▶ WHAT YOU HAVE TO DO
Collect every line in the rows below that contains the string "button", treating uppercase and lowercase letters as different.

▶ STORED DATA

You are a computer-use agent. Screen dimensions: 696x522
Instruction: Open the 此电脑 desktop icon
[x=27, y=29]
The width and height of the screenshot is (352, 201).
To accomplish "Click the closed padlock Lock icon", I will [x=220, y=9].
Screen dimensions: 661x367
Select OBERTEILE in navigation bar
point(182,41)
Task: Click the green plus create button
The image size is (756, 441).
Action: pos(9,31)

...

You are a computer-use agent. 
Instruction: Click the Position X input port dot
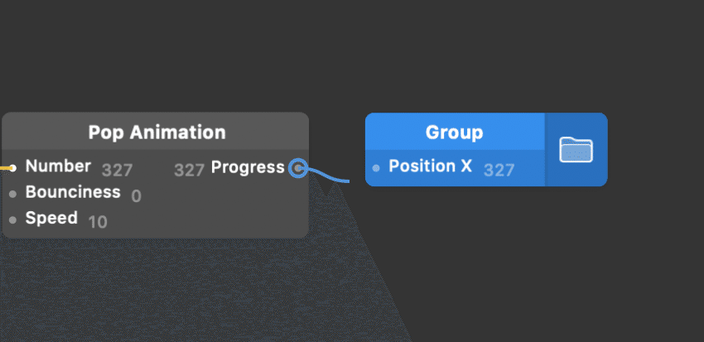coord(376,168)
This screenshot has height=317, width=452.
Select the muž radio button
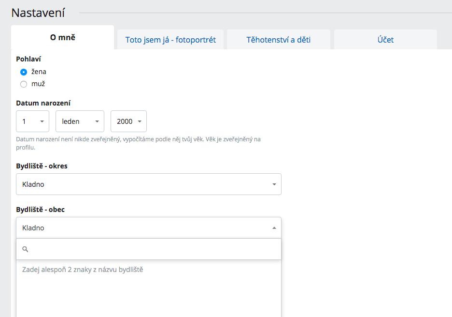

==

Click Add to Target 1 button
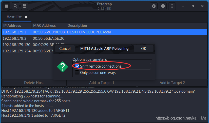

▶ TASK SOLUTION
Task: Click the green plus create button
Select the muž radio button
Click Add to Target 1 button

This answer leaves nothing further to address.